Date: June 15, 2003
I'm often called in to fix a problem with as little information as "it's broke." Finding what's "broke" can be like finding a needle in a haystack in today's complex installations. As a result, It's common to see misdiagnosed problems.
When these situations arise, I use the following steps to help identify the root cause of the problem.
Define the problem precisely The most effective problem definition includes "who, what, when, where, and how much." A single sentence is usually better than a long description because it forces you to focus on the real problem and to eliminate extraneous information.
For example, "All end users in Dallas running the payroll application experienced an increase in response time from 1 to 5 seconds starting on Monday at 10am."
Draw a picture showing all hardware and software components associated with the problem. For example a payroll application might look something like:
Hardware Path : PC Browser -> Network -> Web Servers -> Appl Servers -> Database Server -> SAN
Software Path: Browser -> TCP/IP -> Payroll Application -> Database -> OS -> Multipath I/O -> SAN
Draw a time line showing all changes to the components in the picture.
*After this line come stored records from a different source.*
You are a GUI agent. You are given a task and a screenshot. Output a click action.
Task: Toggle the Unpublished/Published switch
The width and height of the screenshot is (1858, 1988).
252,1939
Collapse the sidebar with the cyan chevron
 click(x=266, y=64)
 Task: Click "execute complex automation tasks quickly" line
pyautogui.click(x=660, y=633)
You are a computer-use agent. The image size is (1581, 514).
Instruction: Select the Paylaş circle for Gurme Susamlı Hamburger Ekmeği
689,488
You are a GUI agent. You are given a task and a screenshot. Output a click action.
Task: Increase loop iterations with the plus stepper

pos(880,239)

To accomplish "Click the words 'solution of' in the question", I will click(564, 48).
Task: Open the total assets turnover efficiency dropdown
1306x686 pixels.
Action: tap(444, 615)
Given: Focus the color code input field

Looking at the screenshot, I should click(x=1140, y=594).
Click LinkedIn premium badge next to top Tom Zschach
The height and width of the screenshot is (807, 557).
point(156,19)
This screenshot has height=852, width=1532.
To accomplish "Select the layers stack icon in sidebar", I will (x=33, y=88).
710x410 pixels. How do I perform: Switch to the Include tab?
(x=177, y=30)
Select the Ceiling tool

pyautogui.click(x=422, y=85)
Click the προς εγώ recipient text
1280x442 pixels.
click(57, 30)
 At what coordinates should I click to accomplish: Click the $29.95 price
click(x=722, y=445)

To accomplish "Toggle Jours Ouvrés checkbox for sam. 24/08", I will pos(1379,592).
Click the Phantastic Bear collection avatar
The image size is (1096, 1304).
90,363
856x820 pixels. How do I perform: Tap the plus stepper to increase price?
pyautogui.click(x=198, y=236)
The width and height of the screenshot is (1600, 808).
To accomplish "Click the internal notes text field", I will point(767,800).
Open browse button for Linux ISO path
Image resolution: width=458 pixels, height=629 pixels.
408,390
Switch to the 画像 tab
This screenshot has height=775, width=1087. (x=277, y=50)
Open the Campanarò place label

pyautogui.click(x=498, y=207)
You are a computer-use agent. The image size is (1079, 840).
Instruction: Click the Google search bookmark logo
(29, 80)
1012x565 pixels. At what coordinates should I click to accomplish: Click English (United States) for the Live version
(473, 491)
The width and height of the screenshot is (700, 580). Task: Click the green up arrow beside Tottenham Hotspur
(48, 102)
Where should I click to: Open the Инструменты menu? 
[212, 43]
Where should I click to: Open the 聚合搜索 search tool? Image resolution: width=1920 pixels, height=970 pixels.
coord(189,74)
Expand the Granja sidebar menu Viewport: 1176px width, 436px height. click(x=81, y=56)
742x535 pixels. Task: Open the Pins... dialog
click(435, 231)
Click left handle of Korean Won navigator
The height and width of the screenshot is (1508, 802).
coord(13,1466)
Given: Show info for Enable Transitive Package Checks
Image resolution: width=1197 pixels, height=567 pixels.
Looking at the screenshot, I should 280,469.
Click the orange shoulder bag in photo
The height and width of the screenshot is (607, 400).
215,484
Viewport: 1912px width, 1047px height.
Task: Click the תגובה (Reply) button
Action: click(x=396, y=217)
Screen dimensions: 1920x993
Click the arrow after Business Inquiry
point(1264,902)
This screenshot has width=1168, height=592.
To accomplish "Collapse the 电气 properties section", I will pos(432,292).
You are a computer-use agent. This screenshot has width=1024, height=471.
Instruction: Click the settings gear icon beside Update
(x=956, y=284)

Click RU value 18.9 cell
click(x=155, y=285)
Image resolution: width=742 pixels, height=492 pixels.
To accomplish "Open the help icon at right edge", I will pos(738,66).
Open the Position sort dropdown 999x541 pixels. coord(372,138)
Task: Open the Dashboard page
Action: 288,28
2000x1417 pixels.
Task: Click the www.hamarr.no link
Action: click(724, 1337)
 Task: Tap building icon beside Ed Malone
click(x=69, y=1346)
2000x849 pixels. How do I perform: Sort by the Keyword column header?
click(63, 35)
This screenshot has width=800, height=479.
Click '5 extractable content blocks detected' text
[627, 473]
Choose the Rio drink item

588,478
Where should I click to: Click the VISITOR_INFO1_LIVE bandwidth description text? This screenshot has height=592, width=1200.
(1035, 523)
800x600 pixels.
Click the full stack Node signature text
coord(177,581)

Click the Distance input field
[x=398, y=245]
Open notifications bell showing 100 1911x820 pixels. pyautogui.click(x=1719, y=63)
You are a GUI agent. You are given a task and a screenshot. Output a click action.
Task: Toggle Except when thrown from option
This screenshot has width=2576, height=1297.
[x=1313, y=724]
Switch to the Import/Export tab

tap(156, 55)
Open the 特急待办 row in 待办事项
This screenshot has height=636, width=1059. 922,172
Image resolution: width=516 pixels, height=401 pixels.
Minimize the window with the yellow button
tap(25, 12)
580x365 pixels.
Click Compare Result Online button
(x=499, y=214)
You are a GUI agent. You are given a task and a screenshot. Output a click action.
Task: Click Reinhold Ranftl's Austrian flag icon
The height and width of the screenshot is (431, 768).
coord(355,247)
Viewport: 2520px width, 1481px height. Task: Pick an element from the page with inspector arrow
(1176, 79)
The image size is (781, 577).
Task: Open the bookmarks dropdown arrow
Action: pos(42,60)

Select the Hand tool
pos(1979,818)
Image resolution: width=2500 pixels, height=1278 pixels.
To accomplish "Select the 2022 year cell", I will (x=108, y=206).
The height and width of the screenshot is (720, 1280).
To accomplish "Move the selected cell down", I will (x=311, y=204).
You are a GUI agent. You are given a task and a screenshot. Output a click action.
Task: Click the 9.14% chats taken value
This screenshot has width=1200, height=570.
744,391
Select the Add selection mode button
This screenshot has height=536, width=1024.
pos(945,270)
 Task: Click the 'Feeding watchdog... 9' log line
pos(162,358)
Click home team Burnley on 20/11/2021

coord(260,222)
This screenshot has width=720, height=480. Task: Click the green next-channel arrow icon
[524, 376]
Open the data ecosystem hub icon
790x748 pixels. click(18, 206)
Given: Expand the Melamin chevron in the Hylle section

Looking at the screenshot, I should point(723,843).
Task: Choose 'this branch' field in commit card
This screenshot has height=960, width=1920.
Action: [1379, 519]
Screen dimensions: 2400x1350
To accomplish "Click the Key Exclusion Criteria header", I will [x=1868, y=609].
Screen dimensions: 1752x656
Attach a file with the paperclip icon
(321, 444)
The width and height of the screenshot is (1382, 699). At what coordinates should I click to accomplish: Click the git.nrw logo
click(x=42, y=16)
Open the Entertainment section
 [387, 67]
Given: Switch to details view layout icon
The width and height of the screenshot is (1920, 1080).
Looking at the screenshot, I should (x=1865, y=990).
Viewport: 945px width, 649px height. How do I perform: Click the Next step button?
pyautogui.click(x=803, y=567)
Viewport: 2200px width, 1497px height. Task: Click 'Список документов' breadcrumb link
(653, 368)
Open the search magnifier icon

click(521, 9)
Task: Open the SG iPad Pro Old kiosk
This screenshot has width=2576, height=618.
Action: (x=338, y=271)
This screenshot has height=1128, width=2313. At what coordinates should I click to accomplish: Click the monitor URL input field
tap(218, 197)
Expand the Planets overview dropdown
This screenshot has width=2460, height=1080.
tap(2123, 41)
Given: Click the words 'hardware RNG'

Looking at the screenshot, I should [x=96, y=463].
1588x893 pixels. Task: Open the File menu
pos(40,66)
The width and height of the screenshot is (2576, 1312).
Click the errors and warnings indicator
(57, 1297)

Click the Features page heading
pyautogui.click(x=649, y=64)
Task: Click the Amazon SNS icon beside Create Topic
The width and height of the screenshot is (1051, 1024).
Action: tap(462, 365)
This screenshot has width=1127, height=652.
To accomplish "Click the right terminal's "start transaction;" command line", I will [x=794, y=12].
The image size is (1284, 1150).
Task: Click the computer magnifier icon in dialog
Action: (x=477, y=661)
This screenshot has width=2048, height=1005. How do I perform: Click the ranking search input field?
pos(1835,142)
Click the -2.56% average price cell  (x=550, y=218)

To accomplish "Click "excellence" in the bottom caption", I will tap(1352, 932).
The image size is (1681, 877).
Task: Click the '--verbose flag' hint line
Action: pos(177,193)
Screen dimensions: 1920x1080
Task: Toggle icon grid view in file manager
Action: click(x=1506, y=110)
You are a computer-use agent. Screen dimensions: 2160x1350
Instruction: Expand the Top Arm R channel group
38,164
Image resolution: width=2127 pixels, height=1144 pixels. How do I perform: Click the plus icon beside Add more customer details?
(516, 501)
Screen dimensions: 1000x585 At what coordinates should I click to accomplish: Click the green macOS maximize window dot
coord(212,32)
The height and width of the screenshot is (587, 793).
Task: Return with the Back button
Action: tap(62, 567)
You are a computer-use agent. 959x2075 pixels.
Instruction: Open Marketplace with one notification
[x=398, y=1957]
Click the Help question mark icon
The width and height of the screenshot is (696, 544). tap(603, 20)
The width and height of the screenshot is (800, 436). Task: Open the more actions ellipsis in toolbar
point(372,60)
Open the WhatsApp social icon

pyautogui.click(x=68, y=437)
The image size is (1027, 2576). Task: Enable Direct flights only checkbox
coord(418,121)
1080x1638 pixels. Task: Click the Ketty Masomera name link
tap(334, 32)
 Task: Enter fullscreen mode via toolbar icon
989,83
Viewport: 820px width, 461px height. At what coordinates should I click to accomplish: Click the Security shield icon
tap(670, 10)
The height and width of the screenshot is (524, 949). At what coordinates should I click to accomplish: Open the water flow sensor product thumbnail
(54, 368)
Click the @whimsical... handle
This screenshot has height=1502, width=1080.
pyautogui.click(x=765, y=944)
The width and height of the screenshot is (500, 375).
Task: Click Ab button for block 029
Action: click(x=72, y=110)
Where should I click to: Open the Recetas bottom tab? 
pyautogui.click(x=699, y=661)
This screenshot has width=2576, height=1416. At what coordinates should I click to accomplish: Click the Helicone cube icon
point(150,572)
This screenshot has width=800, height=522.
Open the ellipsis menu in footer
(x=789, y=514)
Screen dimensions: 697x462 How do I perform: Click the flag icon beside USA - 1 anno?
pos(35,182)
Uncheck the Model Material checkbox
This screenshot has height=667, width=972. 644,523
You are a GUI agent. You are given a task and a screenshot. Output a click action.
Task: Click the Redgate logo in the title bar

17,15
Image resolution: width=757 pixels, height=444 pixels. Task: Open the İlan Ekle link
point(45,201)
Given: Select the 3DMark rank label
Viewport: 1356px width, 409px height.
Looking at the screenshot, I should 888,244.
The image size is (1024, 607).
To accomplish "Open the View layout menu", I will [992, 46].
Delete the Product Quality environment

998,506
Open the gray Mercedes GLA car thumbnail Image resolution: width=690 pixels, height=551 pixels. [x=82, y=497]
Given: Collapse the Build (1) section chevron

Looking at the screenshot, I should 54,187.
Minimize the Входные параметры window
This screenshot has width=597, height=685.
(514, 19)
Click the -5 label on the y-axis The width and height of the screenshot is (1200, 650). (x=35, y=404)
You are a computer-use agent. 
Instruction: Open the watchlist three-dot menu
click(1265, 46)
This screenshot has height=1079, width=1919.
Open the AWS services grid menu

This includes hardware, OS, microcode, software, upgrades, new applications, tuning, user load, data volume, etc. Indicate on the timeline when the problem started.
Identify possible causes based on the symptoms and the timing of the changes. The last change is the likely cause of the problem, but there may be more than one possible cause.
Validate the cause of the problem Does the "cause" match the observed symptoms? Where else would you expect the problem to occur? Is it occuring? If not be, this may not be the cause of the problem.